ASSIGNMENT: The lines below should be written out again in full, exactly as they are.

Records from a dataset
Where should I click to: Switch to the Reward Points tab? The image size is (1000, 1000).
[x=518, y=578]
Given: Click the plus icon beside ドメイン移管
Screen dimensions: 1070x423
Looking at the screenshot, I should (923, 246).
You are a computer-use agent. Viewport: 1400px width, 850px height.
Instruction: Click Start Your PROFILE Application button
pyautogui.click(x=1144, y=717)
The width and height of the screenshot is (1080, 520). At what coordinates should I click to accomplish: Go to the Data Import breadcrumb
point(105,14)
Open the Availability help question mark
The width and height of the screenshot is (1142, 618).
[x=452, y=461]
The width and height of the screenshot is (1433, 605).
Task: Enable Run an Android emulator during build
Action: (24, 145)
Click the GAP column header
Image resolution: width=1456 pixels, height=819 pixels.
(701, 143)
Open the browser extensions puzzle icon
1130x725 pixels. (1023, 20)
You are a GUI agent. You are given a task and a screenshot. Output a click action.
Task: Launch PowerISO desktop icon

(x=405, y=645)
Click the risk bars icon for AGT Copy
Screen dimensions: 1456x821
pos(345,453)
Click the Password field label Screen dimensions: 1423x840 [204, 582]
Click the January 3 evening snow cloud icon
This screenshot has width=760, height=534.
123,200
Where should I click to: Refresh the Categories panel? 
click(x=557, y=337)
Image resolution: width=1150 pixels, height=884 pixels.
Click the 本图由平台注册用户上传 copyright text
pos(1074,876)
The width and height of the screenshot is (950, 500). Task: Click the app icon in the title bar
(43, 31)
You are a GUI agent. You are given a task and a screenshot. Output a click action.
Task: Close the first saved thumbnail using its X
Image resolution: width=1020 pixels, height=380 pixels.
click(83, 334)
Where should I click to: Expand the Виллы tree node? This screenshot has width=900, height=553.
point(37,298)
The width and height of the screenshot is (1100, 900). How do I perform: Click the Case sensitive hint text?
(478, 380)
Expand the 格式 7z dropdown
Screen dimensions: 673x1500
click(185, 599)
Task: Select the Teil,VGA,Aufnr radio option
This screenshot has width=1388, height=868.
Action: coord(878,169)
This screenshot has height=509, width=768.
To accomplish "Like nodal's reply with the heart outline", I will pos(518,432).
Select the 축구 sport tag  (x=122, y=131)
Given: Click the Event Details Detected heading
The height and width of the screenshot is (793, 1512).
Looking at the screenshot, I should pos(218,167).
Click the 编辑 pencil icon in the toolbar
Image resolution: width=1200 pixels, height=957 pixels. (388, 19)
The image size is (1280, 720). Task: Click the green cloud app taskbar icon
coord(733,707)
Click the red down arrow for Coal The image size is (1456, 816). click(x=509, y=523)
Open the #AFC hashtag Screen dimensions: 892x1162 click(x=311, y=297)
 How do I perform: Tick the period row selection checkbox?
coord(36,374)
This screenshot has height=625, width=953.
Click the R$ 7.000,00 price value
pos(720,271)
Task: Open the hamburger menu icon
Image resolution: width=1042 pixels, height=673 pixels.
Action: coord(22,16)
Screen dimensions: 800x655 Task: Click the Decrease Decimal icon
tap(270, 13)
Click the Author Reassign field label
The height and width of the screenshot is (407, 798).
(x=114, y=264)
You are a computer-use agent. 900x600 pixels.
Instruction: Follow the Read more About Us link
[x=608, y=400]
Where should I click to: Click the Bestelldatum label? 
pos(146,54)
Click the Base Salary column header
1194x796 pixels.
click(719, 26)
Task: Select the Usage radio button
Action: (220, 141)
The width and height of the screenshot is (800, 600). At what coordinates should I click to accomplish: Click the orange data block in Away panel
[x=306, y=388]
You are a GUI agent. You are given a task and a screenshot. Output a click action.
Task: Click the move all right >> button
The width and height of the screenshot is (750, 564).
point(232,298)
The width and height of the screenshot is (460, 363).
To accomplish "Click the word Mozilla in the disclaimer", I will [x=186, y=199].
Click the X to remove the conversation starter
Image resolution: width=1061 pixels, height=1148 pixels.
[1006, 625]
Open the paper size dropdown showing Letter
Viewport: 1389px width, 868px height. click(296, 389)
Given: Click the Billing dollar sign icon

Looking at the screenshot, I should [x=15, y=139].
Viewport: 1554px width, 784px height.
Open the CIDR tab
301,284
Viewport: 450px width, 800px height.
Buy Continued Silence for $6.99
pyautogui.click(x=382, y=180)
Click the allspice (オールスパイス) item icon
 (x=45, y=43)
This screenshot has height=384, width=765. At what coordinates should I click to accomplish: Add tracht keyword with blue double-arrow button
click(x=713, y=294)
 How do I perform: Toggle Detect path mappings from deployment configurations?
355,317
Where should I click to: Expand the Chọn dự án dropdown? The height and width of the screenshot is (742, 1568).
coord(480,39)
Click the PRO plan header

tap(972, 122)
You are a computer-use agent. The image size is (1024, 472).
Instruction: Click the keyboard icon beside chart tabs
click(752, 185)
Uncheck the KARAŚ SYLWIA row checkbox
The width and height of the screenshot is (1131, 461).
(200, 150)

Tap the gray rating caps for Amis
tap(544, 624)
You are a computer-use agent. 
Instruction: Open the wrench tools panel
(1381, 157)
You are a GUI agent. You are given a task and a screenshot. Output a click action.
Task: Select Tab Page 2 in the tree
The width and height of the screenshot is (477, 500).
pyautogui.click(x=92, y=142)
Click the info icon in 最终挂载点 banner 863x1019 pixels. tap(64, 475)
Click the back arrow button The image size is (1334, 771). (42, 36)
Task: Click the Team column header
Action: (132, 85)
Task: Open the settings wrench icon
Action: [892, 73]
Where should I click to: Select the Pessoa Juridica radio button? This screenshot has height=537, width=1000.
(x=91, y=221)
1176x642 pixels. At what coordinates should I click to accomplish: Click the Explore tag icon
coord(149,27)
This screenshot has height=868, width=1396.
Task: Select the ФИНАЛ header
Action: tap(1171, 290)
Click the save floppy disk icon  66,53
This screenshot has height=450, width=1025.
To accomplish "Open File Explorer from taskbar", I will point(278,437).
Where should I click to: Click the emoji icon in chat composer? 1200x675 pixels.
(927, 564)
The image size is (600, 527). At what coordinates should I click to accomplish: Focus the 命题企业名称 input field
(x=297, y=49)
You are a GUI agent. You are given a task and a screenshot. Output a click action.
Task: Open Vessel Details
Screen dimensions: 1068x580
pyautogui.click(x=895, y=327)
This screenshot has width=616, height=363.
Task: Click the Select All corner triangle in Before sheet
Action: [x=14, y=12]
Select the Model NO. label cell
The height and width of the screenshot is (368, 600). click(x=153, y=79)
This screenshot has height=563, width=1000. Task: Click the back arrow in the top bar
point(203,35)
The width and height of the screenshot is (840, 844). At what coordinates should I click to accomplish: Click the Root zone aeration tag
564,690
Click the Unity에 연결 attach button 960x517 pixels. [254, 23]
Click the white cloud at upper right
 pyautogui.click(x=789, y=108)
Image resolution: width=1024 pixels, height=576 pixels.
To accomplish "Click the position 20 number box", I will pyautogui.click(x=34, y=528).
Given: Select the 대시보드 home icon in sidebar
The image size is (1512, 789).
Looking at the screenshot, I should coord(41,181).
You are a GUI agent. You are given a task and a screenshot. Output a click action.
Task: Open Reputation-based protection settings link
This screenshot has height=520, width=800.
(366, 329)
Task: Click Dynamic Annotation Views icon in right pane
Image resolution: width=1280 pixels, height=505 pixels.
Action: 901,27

RESULT OF THE TASK:
Where should I click to: Switch to the Reward Points tab? The image size is (1000, 1000).
[x=518, y=578]
Given: Click the plus icon beside ドメイン移管
Screen dimensions: 1070x423
Looking at the screenshot, I should (923, 246).
You are a computer-use agent. Viewport: 1400px width, 850px height.
Instruction: Click Start Your PROFILE Application button
pyautogui.click(x=1144, y=717)
The width and height of the screenshot is (1080, 520). At what coordinates should I click to accomplish: Go to the Data Import breadcrumb
point(105,14)
Open the Availability help question mark
The width and height of the screenshot is (1142, 618).
[x=452, y=461]
The width and height of the screenshot is (1433, 605).
Task: Enable Run an Android emulator during build
Action: (24, 145)
Click the GAP column header
Image resolution: width=1456 pixels, height=819 pixels.
(701, 143)
Open the browser extensions puzzle icon
1130x725 pixels. (1023, 20)
You are a GUI agent. You are given a task and a screenshot. Output a click action.
Task: Launch PowerISO desktop icon

(x=405, y=645)
Click the risk bars icon for AGT Copy
Screen dimensions: 1456x821
pos(345,453)
Click the Password field label Screen dimensions: 1423x840 [204, 582]
Click the January 3 evening snow cloud icon
This screenshot has width=760, height=534.
123,200
Where should I click to: Refresh the Categories panel? 
click(x=557, y=337)
Image resolution: width=1150 pixels, height=884 pixels.
Click the 本图由平台注册用户上传 copyright text
pos(1074,876)
The width and height of the screenshot is (950, 500). Task: Click the app icon in the title bar
(43, 31)
You are a GUI agent. You are given a task and a screenshot. Output a click action.
Task: Close the first saved thumbnail using its X
Image resolution: width=1020 pixels, height=380 pixels.
click(83, 334)
Where should I click to: Expand the Виллы tree node? This screenshot has width=900, height=553.
point(37,298)
The width and height of the screenshot is (1100, 900). How do I perform: Click the Case sensitive hint text?
(478, 380)
Expand the 格式 7z dropdown
Screen dimensions: 673x1500
click(185, 599)
Task: Select the Teil,VGA,Aufnr radio option
This screenshot has width=1388, height=868.
Action: coord(878,169)
This screenshot has height=509, width=768.
To accomplish "Like nodal's reply with the heart outline", I will pos(518,432).
Select the 축구 sport tag  (x=122, y=131)
Given: Click the Event Details Detected heading
The height and width of the screenshot is (793, 1512).
Looking at the screenshot, I should pos(218,167).
Click the 编辑 pencil icon in the toolbar
Image resolution: width=1200 pixels, height=957 pixels. (388, 19)
The image size is (1280, 720). Task: Click the green cloud app taskbar icon
coord(733,707)
Click the red down arrow for Coal The image size is (1456, 816). click(x=509, y=523)
Open the #AFC hashtag Screen dimensions: 892x1162 click(x=311, y=297)
 How do I perform: Tick the period row selection checkbox?
coord(36,374)
This screenshot has height=625, width=953.
Click the R$ 7.000,00 price value
pos(720,271)
Task: Open the hamburger menu icon
Image resolution: width=1042 pixels, height=673 pixels.
Action: coord(22,16)
Screen dimensions: 800x655 Task: Click the Decrease Decimal icon
tap(270, 13)
Click the Author Reassign field label
The height and width of the screenshot is (407, 798).
(x=114, y=264)
You are a computer-use agent. 900x600 pixels.
Instruction: Follow the Read more About Us link
[x=608, y=400]
Where should I click to: Click the Bestelldatum label? 
pos(146,54)
Click the Base Salary column header
1194x796 pixels.
click(719, 26)
Task: Select the Usage radio button
Action: (220, 141)
The width and height of the screenshot is (800, 600). At what coordinates should I click to accomplish: Click the orange data block in Away panel
[x=306, y=388]
You are a GUI agent. You are given a task and a screenshot. Output a click action.
Task: Click the move all right >> button
The width and height of the screenshot is (750, 564).
point(232,298)
The width and height of the screenshot is (460, 363).
To accomplish "Click the word Mozilla in the disclaimer", I will [x=186, y=199].
Click the X to remove the conversation starter
Image resolution: width=1061 pixels, height=1148 pixels.
[1006, 625]
Open the paper size dropdown showing Letter
Viewport: 1389px width, 868px height. click(296, 389)
Given: Click the Billing dollar sign icon

Looking at the screenshot, I should [x=15, y=139].
Viewport: 1554px width, 784px height.
Open the CIDR tab
301,284
Viewport: 450px width, 800px height.
Buy Continued Silence for $6.99
pyautogui.click(x=382, y=180)
Click the allspice (オールスパイス) item icon
 (x=45, y=43)
This screenshot has height=384, width=765. At what coordinates should I click to accomplish: Add tracht keyword with blue double-arrow button
click(x=713, y=294)
 How do I perform: Toggle Detect path mappings from deployment configurations?
355,317
Where should I click to: Expand the Chọn dự án dropdown? The height and width of the screenshot is (742, 1568).
coord(480,39)
Click the PRO plan header

tap(972, 122)
You are a computer-use agent. The image size is (1024, 472).
Instruction: Click the keyboard icon beside chart tabs
click(752, 185)
Uncheck the KARAŚ SYLWIA row checkbox
The width and height of the screenshot is (1131, 461).
(200, 150)

Tap the gray rating caps for Amis
tap(544, 624)
You are a computer-use agent. 
Instruction: Open the wrench tools panel
(1381, 157)
You are a GUI agent. You are given a task and a screenshot. Output a click action.
Task: Select Tab Page 2 in the tree
The width and height of the screenshot is (477, 500).
pyautogui.click(x=92, y=142)
Click the info icon in 最终挂载点 banner 863x1019 pixels. tap(64, 475)
Click the back arrow button The image size is (1334, 771). (42, 36)
Task: Click the Team column header
Action: (132, 85)
Task: Open the settings wrench icon
Action: [892, 73]
Where should I click to: Select the Pessoa Juridica radio button? This screenshot has height=537, width=1000.
(x=91, y=221)
1176x642 pixels. At what coordinates should I click to accomplish: Click the Explore tag icon
coord(149,27)
This screenshot has height=868, width=1396.
Task: Select the ФИНАЛ header
Action: tap(1171, 290)
Click the save floppy disk icon  66,53
This screenshot has height=450, width=1025.
To accomplish "Open File Explorer from taskbar", I will point(278,437).
Where should I click to: Click the emoji icon in chat composer? 1200x675 pixels.
(927, 564)
The image size is (600, 527). At what coordinates should I click to accomplish: Focus the 命题企业名称 input field
(x=297, y=49)
You are a GUI agent. You are given a task and a screenshot. Output a click action.
Task: Open Vessel Details
Screen dimensions: 1068x580
pyautogui.click(x=895, y=327)
This screenshot has width=616, height=363.
Task: Click the Select All corner triangle in Before sheet
Action: [x=14, y=12]
Select the Model NO. label cell
The height and width of the screenshot is (368, 600). click(x=153, y=79)
This screenshot has height=563, width=1000. Task: Click the back arrow in the top bar
point(203,35)
The width and height of the screenshot is (840, 844). At what coordinates should I click to accomplish: Click the Root zone aeration tag
564,690
Click the Unity에 연결 attach button 960x517 pixels. [254, 23]
Click the white cloud at upper right
 pyautogui.click(x=789, y=108)
Image resolution: width=1024 pixels, height=576 pixels.
To accomplish "Click the position 20 number box", I will pyautogui.click(x=34, y=528).
Given: Select the 대시보드 home icon in sidebar
The image size is (1512, 789).
Looking at the screenshot, I should coord(41,181).
You are a GUI agent. You are given a task and a screenshot. Output a click action.
Task: Open Reputation-based protection settings link
This screenshot has height=520, width=800.
(366, 329)
Task: Click Dynamic Annotation Views icon in right pane
Image resolution: width=1280 pixels, height=505 pixels.
Action: 901,27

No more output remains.